Business confidence and the South African business cycle
Pellissier, G.M. 51-67
Abstract: This article endeavours to compare the two business confidence indicators in South Africa (that of the BER and SACOB) in terms of their respective relationships as business cycle indicators. Although bearing the same name of business confidence indicator, totally different economic variables are measured in compiling the indices. The BER's business confidence indicator is a psychological measurement of the level of satisfaction with prevailing business condition, while SACOB's business confidence indicator is basically a composite coincident/leading indicator of the business cycle and by implication an indicator of business confidence. Both business confidence indicators correlate highly between themselves and show signs of having leading indicator capabilities of the South African business cycle. However, the leading indicator characteristics of both indices are not better than the official leading indicator and are also of a declining order. In terms of causality, both the indicators seem to be moving towards a coincident relationship rather than a leading one with the business cycle. Only the BER business confidence indicator displays comparable cyclical turning point attributes.
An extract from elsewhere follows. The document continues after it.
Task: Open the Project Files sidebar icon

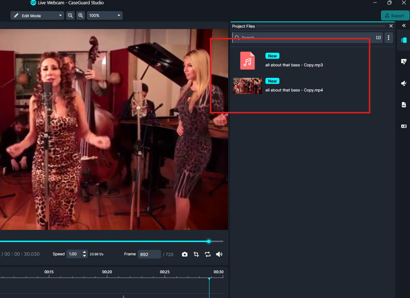Action: pyautogui.click(x=404, y=40)
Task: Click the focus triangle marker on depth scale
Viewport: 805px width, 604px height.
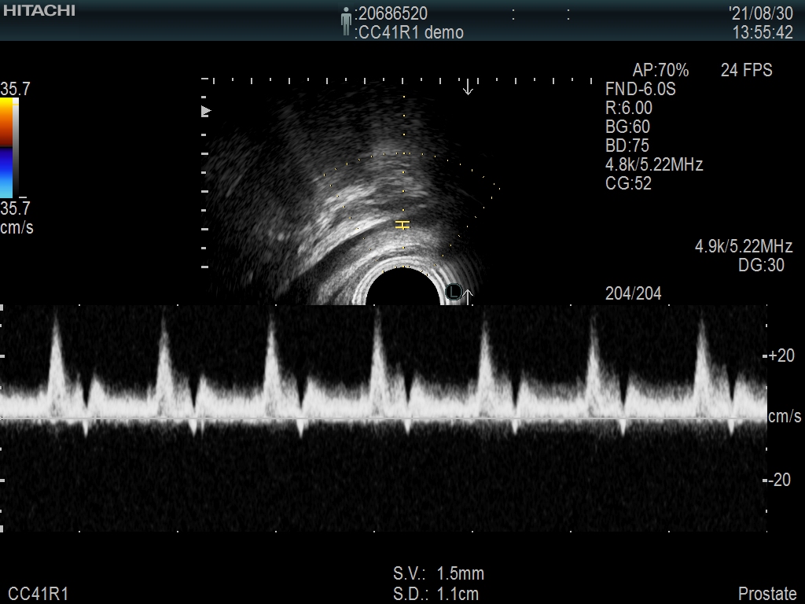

On the market risk premium
Firer, C.Bradfield, D. 69-80
Abstract: A perspective is given on the dynamic nature, reliability, and the estimation of the market risk premium, as well as some implications concerning its current level. The analysis is based on a data set spanning some 76 years. An historical 'best estimate' of 7,5 percent is suggested for practical use. Furthermore, graphical insights on the dynamic nature of the market risk premium using a rolling estimation approach, reveal a slow decline in the market risk premium.
Modelling exchange rate variations using principal components analysis : a note
Biekpe, N. 81-85
Abstract: This paper examines cross-country currency variations using principal components and a dynamic linear model (DLM). A combination of the principal components analysis and DLM (which is time-dependent) ensures that the variation explained by the analysis is non-static. Normally, ordinary principal components calculations produce static values that are not time-dependant. However, the dependence of spot and forward rates on time requires that a time-dependent modeling approach be adapted. The main argument in this analysis is that if countries have similar growth trends, then they are more likely to share common dominant growth factors. These factors could include, for instance, common inflation or currency risks. If this risk is significant enough then principal components analysis together with an appropriate DLM should capture it.